無罪判決が急増 証拠評価の厳格化の表れ?

http://www.asahi.com/national/update/0709/OSK200707090002.html

一方、検察側は危機感を抱く。長勢法相は4月、全国8高検の検事長を集めた緊急会議で、自白の引き出し方や起訴の判断への批判が強まっていると指摘し、「国民の信頼を失わせることになりかねない」と苦言を呈した。ある検察幹部は「証拠を広く集め、最良の証拠を見いだすという捜査の基本が、おろそかになっているように感じる」と明かす。

こういった問題は、厳密に、原因はこれである、と特定しにくいものです。

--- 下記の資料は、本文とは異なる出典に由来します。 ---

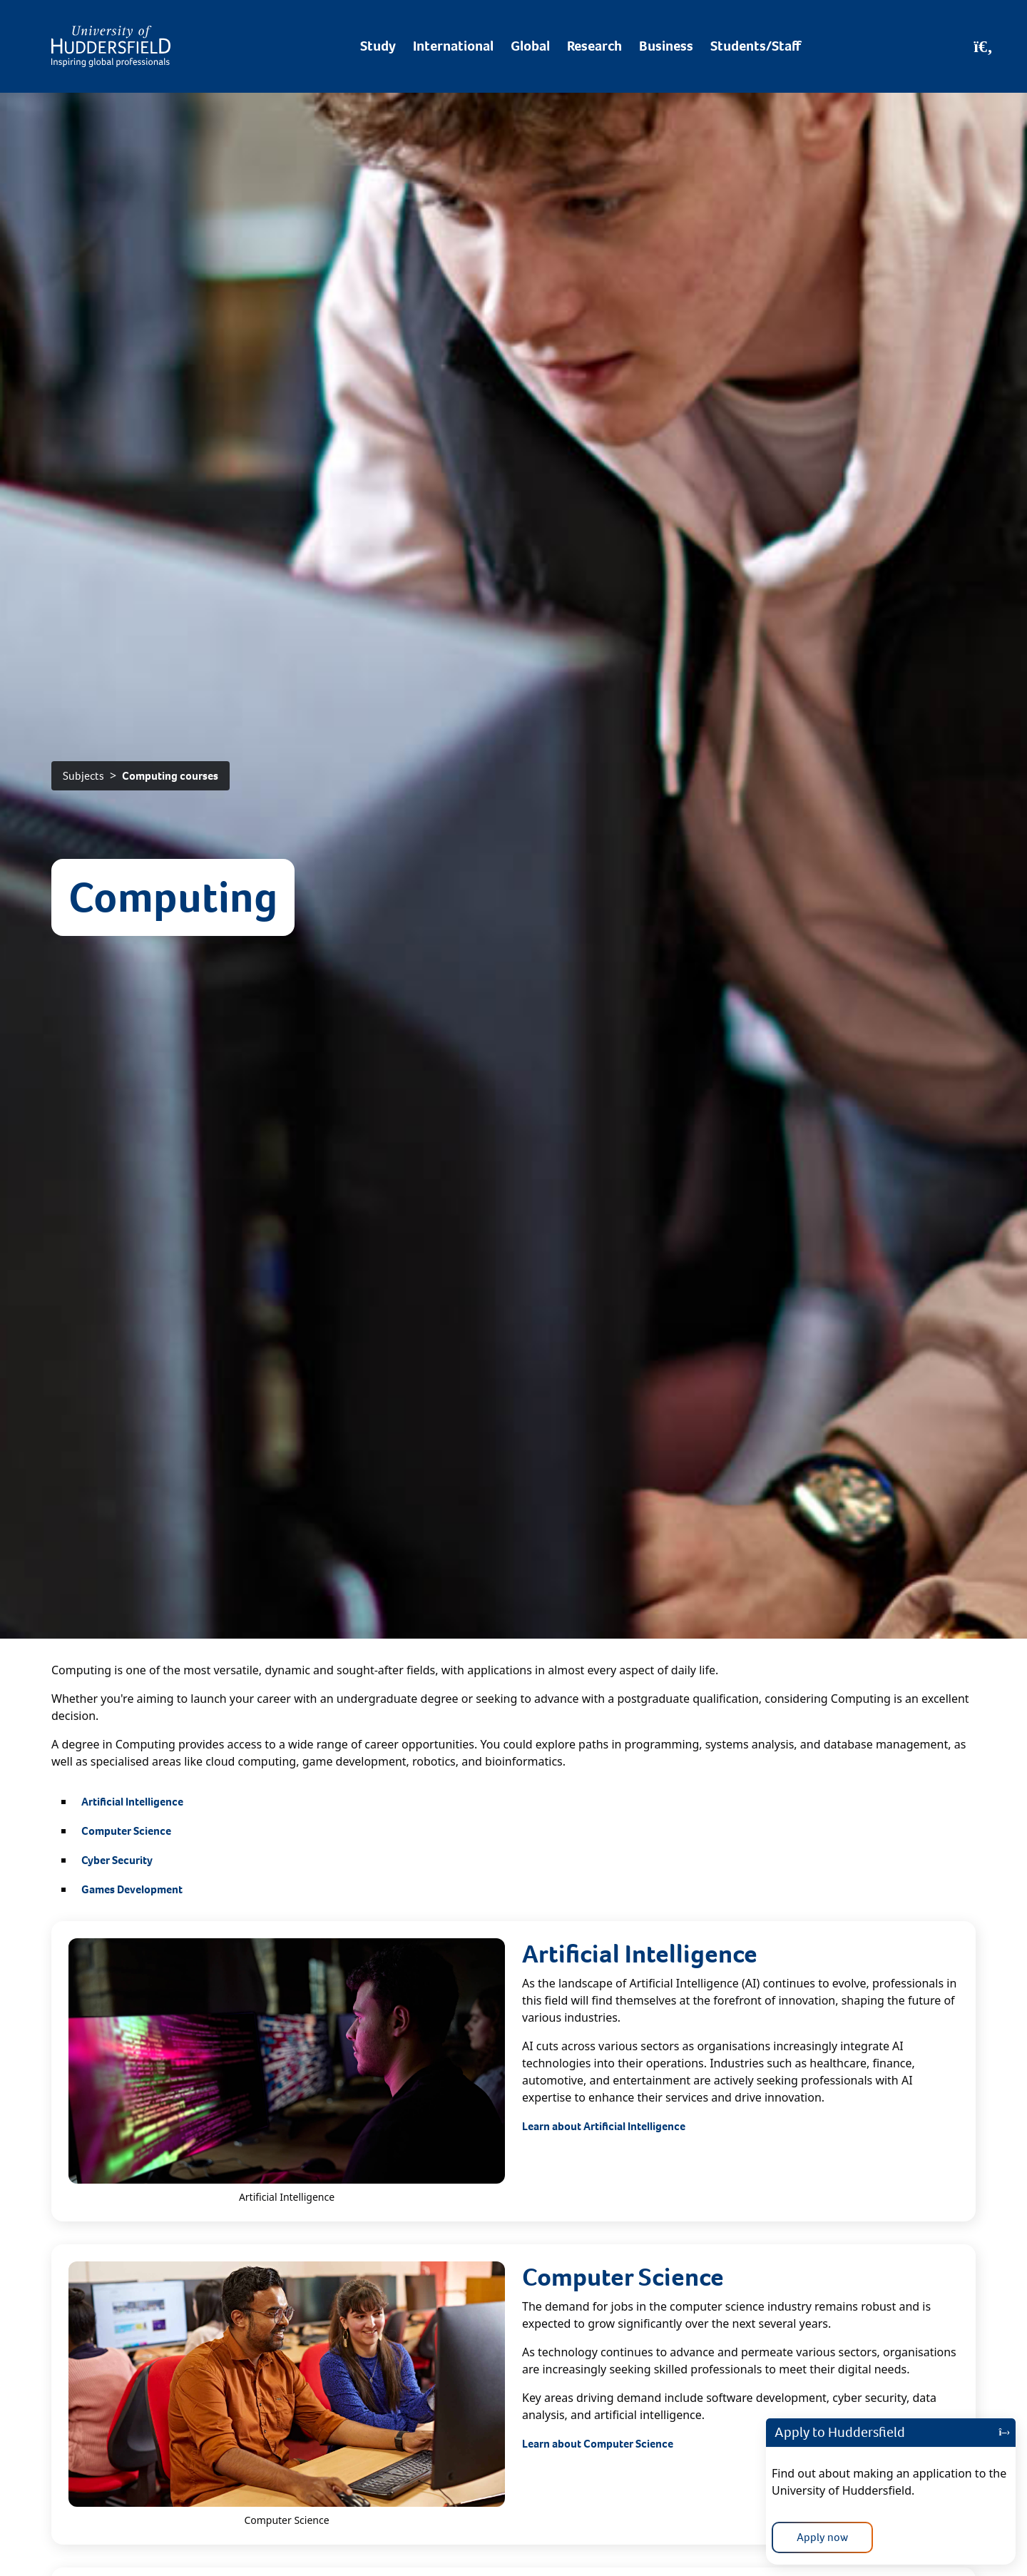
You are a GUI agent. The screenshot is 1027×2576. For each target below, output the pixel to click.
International (453, 46)
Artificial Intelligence (132, 1801)
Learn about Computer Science (597, 2443)
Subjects (83, 775)
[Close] (1003, 2432)
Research (594, 46)
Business (666, 46)
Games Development (132, 1889)
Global (530, 46)
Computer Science (126, 1830)
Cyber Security (117, 1860)
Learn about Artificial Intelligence (603, 2126)
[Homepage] (111, 46)
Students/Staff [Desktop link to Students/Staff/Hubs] (755, 46)
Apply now (822, 2537)
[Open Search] (983, 46)
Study (378, 46)
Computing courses (170, 775)
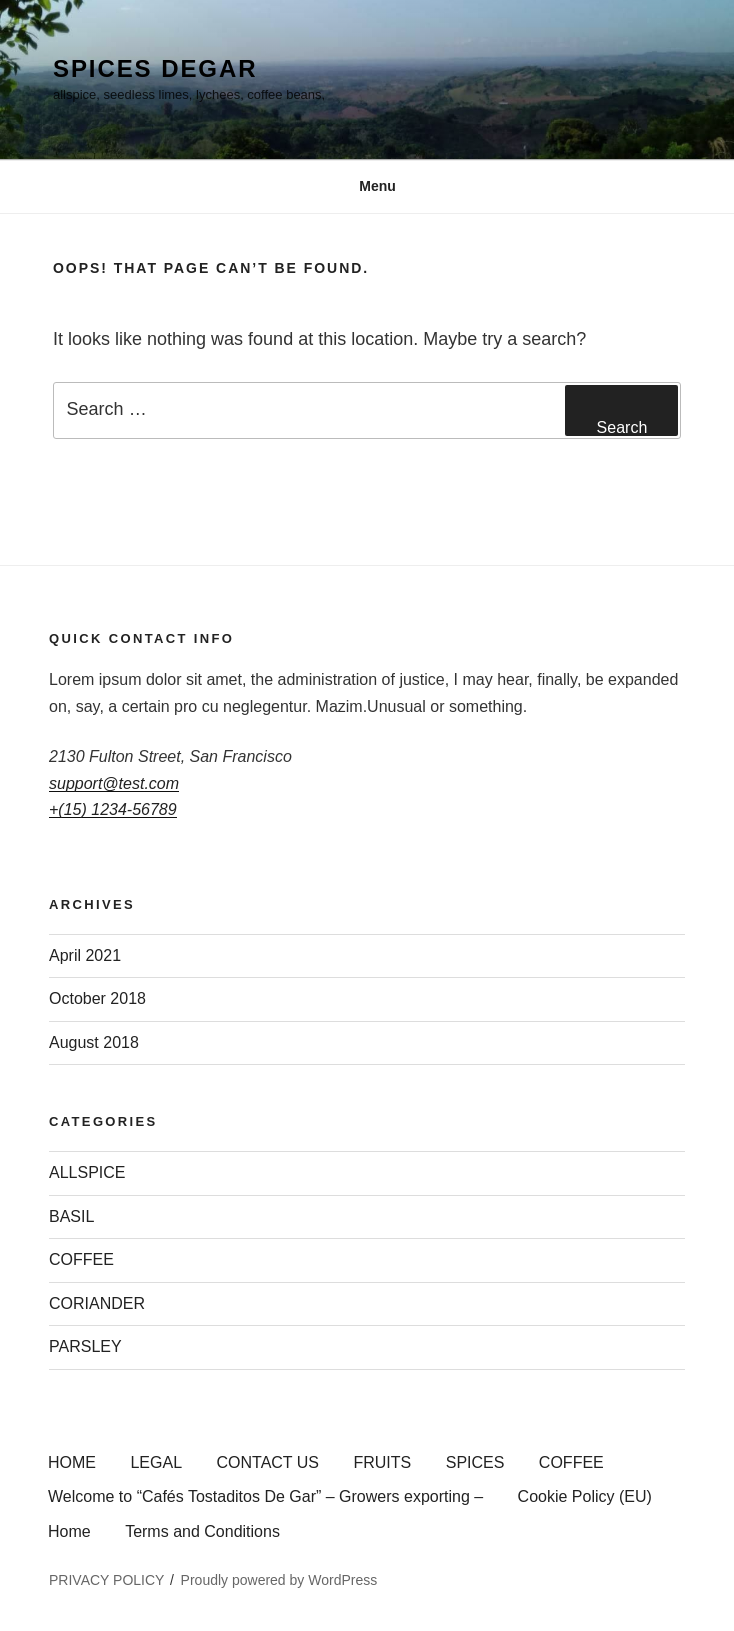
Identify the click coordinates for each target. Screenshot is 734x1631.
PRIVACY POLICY (106, 1580)
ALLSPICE (87, 1172)
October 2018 (97, 998)
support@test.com (114, 783)
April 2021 (85, 955)
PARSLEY (85, 1346)
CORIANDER (97, 1303)
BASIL (71, 1216)
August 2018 (94, 1042)
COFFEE (81, 1259)
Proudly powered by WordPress (279, 1580)
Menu (367, 186)
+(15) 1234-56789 (113, 809)
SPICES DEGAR (155, 68)
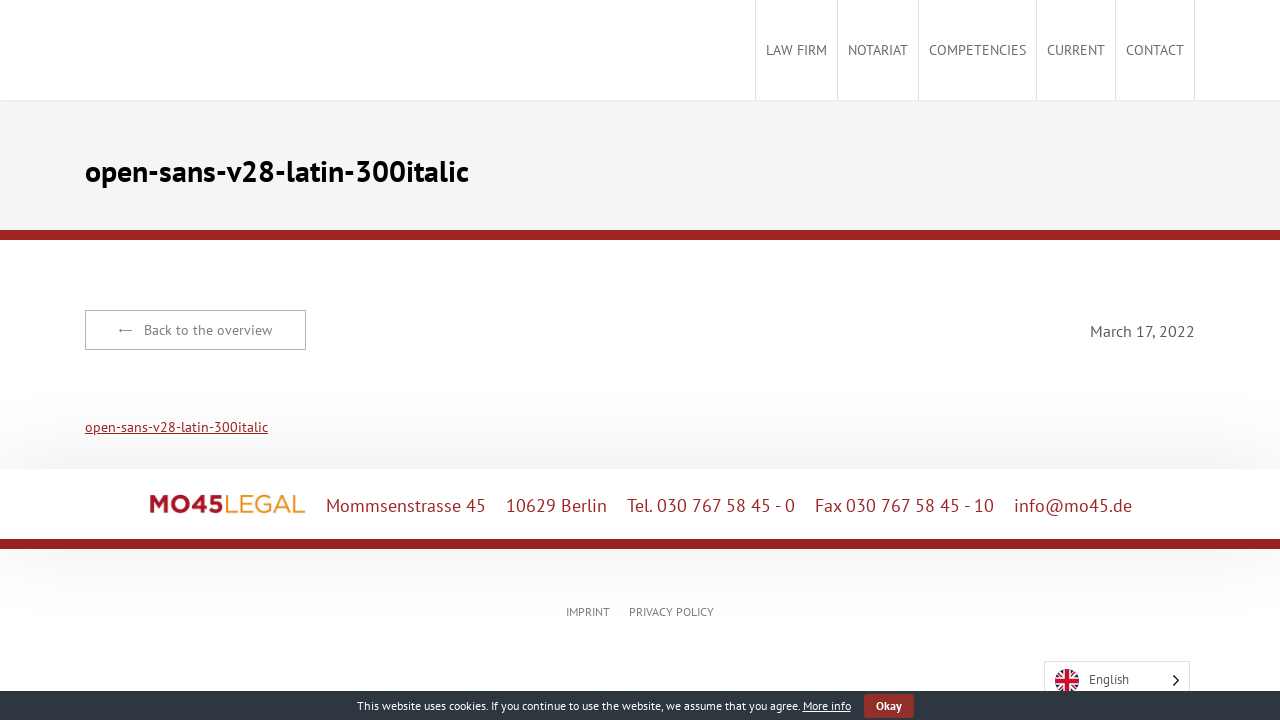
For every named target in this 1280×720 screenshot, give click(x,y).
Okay (889, 705)
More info (827, 705)
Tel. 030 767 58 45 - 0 (711, 505)
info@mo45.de (1073, 505)
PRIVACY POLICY (671, 611)
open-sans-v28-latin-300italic (176, 427)
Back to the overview (195, 330)
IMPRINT (588, 611)
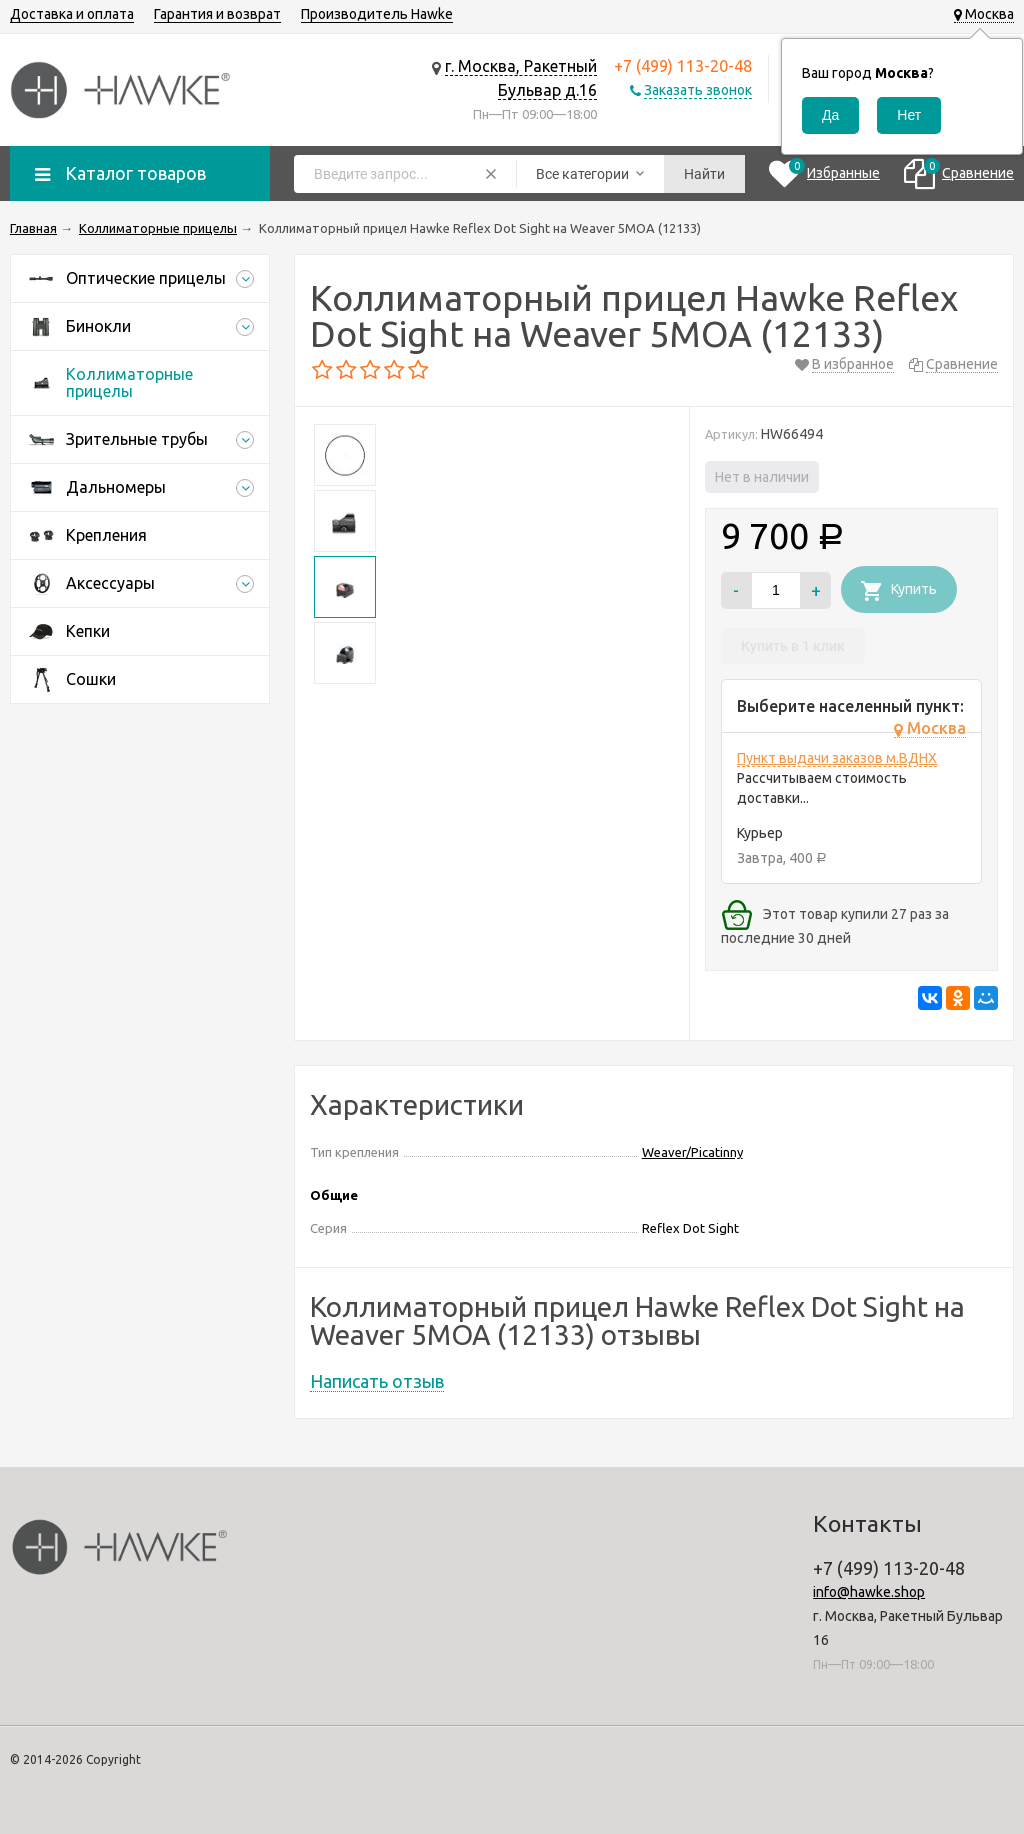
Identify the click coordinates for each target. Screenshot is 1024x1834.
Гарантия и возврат (217, 14)
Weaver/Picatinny (692, 1152)
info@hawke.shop (869, 1592)
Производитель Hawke (377, 14)
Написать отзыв (377, 1381)
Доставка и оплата (72, 14)
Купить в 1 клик (793, 646)
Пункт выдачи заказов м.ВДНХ (837, 758)
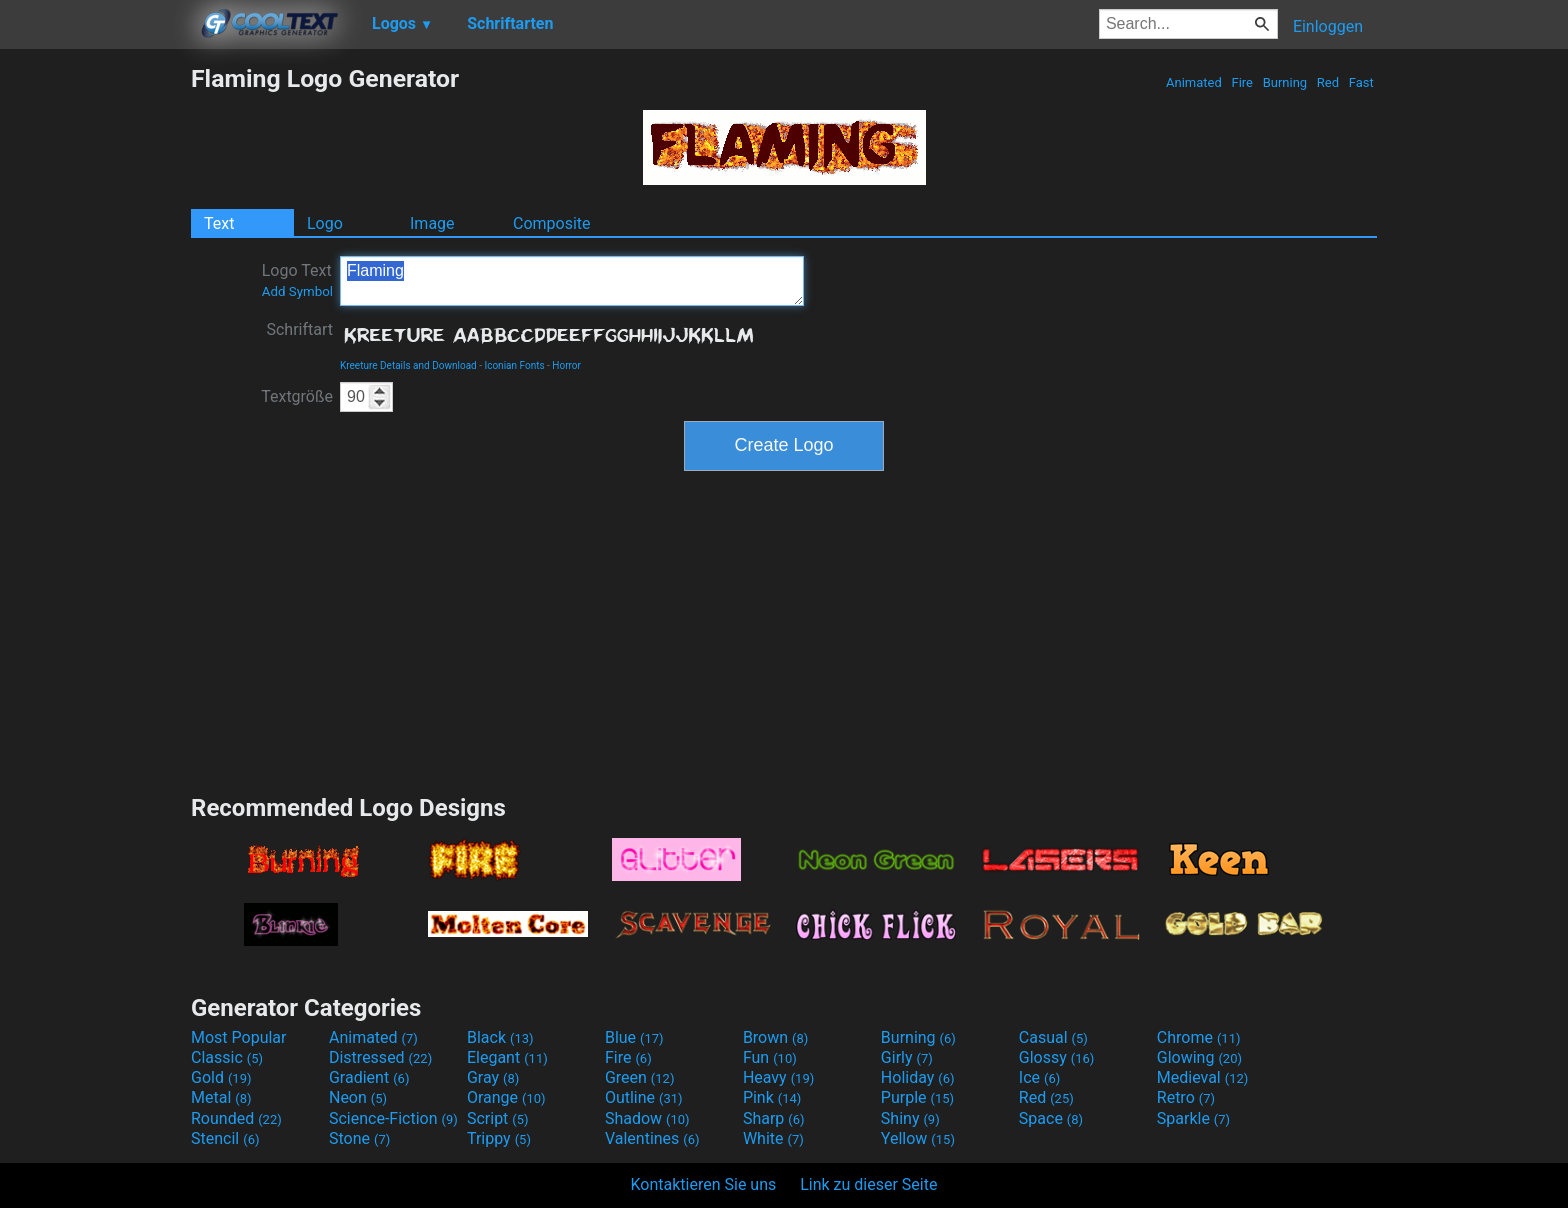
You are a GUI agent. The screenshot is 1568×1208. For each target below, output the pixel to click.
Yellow (918, 1138)
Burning (1284, 82)
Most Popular (239, 1037)
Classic (227, 1057)
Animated (1194, 82)
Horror (566, 365)
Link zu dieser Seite (868, 1184)
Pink (772, 1097)
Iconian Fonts (514, 365)
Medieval (1203, 1077)
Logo (325, 223)
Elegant (507, 1057)
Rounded (236, 1118)
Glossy (1057, 1057)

私自身は、最も大きな原因は、検察庁における証拠評価が甘きに流れていることや、捜査能力の低下、といったことではないかと感じています。
伝統的な、検察庁における証拠評価の在り方は、かなり厳しいもので、被疑者が主張(検察庁では「弁解」という言い方をする場合が多い)していることだけでなく、今は主張していなくても、将来、主張する可能性があることは、すべて想定し、1つでも崩せないものがあれば起訴はしない、というスタンスで臨んできたと言っても過言ではないでしょう。私自身も、若手検事の頃は、捜査に臨む心構えとして、最も狡猾な被疑者、最も優秀な弁護人を想定し、いかなる主張、弁解が出ても有罪になる証拠を収集した上で起訴する、ということを徹底的に叩き込まれた記憶があります。
ただ、そういった厳格な姿勢により、起訴すれば有罪になる可能性がある事件も、不起訴になってしまっていたという側面があったのも事実です。
バブル経済崩壊後、治安情勢が悪化し、いろいろな意味で、検察庁に対し、起訴圧力がかかり無理をするようになった、という側面もあるように思いますし、検察官の資質や組織内における教育機能が徐々に低下してきて、かつての厳密な証拠評価の手法が風化しつつあるのではないか、そういった諸事情が、上記の記事にあるような現象へとつながっているのではないか、と推測するのですが、あくまで推測ですから、はずれているかもしれません。